In the entries below, find the line with "Select the last carousel indicator dash" and the line with "The width and height of the screenshot is (1612, 1416)."; give again those lines and every line between them, exactly.

========

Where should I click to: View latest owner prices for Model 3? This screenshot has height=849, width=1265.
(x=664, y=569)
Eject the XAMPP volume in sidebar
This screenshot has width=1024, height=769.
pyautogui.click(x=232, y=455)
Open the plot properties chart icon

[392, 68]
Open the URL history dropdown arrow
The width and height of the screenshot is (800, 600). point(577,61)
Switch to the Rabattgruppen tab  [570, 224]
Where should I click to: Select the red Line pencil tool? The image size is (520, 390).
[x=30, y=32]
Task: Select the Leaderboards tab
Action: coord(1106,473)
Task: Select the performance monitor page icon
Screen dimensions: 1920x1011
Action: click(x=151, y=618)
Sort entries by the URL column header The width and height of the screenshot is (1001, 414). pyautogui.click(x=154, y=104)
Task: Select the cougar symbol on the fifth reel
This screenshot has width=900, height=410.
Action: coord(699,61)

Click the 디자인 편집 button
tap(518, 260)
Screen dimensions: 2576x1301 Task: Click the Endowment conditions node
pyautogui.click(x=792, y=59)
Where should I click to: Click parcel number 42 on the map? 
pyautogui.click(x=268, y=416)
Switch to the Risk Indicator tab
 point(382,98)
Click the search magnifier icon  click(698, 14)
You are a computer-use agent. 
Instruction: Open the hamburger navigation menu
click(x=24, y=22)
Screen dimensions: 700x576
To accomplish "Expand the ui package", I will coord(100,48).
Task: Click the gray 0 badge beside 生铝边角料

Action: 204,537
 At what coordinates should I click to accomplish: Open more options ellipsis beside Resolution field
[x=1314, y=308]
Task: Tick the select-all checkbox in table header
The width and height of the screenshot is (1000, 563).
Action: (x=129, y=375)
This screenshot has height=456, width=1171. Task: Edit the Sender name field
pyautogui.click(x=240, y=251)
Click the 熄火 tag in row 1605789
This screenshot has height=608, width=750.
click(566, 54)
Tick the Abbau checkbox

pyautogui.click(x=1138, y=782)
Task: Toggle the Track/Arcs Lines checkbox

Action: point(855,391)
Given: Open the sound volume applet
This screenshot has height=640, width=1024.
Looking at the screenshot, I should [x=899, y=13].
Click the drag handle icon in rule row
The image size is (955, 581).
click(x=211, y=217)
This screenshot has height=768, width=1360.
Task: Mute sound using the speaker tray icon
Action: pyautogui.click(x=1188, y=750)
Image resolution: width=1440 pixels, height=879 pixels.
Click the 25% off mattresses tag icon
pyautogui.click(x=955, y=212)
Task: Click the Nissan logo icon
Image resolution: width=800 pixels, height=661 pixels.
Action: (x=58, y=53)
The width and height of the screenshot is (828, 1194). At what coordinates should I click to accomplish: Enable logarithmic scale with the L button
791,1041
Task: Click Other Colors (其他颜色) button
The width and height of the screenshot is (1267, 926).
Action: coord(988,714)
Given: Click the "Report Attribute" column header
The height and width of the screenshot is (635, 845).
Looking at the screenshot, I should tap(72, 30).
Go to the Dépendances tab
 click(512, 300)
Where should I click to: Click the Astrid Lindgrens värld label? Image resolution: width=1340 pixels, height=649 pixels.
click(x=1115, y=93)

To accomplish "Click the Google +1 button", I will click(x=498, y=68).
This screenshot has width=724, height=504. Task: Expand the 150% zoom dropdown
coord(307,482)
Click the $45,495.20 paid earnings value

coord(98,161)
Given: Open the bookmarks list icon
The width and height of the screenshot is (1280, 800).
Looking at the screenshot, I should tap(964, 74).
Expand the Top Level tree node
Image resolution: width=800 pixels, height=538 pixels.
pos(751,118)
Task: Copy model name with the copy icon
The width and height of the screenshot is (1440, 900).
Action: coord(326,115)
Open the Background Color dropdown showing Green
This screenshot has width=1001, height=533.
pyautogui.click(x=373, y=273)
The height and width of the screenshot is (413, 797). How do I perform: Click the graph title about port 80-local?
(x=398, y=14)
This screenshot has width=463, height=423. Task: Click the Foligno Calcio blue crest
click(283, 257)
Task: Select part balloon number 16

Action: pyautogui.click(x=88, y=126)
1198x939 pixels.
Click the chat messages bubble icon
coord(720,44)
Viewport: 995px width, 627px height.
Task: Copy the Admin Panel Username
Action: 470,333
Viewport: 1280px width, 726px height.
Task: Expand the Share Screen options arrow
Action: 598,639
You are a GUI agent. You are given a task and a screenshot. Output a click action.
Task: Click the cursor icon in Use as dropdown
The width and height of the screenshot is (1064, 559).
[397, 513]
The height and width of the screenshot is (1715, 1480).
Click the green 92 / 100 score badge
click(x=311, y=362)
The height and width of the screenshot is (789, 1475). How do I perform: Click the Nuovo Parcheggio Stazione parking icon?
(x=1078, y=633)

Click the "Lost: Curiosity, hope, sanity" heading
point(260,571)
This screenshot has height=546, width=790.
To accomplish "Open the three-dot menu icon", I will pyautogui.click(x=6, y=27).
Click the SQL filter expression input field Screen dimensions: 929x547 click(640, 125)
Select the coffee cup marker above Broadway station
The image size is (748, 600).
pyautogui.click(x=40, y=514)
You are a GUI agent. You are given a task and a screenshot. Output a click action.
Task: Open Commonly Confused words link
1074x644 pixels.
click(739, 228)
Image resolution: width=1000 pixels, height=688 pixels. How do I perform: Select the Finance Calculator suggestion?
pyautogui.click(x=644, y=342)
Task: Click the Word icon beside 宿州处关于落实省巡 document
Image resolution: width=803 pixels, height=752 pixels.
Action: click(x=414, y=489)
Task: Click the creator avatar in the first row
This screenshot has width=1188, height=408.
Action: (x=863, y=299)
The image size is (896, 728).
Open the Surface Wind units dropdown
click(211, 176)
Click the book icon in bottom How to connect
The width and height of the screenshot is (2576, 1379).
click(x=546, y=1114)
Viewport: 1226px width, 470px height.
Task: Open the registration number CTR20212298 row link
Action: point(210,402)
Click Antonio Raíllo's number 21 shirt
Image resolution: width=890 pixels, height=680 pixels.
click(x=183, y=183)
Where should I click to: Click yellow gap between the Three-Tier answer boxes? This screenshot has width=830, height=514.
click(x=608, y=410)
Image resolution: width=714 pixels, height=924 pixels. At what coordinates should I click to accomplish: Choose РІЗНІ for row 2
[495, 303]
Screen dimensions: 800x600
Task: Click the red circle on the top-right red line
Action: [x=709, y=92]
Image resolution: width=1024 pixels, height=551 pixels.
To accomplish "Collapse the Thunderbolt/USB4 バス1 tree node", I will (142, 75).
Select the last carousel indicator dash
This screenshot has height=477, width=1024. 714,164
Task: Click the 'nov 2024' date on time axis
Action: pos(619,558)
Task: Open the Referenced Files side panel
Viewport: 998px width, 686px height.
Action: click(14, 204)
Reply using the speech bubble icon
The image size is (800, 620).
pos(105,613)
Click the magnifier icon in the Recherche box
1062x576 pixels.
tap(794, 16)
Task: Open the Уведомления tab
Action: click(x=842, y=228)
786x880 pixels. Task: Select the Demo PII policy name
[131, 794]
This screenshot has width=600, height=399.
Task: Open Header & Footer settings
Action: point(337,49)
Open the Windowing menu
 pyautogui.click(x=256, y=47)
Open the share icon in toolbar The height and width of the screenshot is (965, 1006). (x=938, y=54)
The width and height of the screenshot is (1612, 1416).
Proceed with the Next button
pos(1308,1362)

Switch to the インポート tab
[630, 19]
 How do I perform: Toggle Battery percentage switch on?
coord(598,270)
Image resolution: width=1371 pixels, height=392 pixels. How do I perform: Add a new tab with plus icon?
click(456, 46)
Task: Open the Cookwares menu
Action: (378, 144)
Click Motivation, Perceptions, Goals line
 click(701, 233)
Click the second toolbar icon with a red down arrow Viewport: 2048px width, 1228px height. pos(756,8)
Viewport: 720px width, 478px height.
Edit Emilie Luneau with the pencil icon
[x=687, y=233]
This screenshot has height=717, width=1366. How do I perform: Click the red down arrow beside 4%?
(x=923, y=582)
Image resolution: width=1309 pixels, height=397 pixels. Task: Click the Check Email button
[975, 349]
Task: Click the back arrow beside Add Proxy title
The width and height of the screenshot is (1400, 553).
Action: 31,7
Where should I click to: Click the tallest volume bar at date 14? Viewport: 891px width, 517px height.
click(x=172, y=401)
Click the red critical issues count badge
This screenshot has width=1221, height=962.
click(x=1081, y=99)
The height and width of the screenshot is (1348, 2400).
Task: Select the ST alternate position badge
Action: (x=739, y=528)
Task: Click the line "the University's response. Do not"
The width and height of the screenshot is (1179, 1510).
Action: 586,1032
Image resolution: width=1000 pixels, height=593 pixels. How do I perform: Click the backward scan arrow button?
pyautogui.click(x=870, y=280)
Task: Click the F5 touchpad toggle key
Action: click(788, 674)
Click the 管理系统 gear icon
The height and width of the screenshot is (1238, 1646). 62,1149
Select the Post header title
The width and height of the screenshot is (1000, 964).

========

> [Problem solution]:
Select the last carousel indicator dash
This screenshot has height=477, width=1024. 714,164
Task: Click the 'nov 2024' date on time axis
Action: pos(619,558)
Task: Open the Referenced Files side panel
Viewport: 998px width, 686px height.
Action: click(14, 204)
Reply using the speech bubble icon
The image size is (800, 620).
pos(105,613)
Click the magnifier icon in the Recherche box
1062x576 pixels.
tap(794, 16)
Task: Open the Уведомления tab
Action: click(x=842, y=228)
786x880 pixels. Task: Select the Demo PII policy name
[131, 794]
This screenshot has width=600, height=399.
Task: Open Header & Footer settings
Action: point(337,49)
Open the Windowing menu
 pyautogui.click(x=256, y=47)
Open the share icon in toolbar The height and width of the screenshot is (965, 1006). (x=938, y=54)
The width and height of the screenshot is (1612, 1416).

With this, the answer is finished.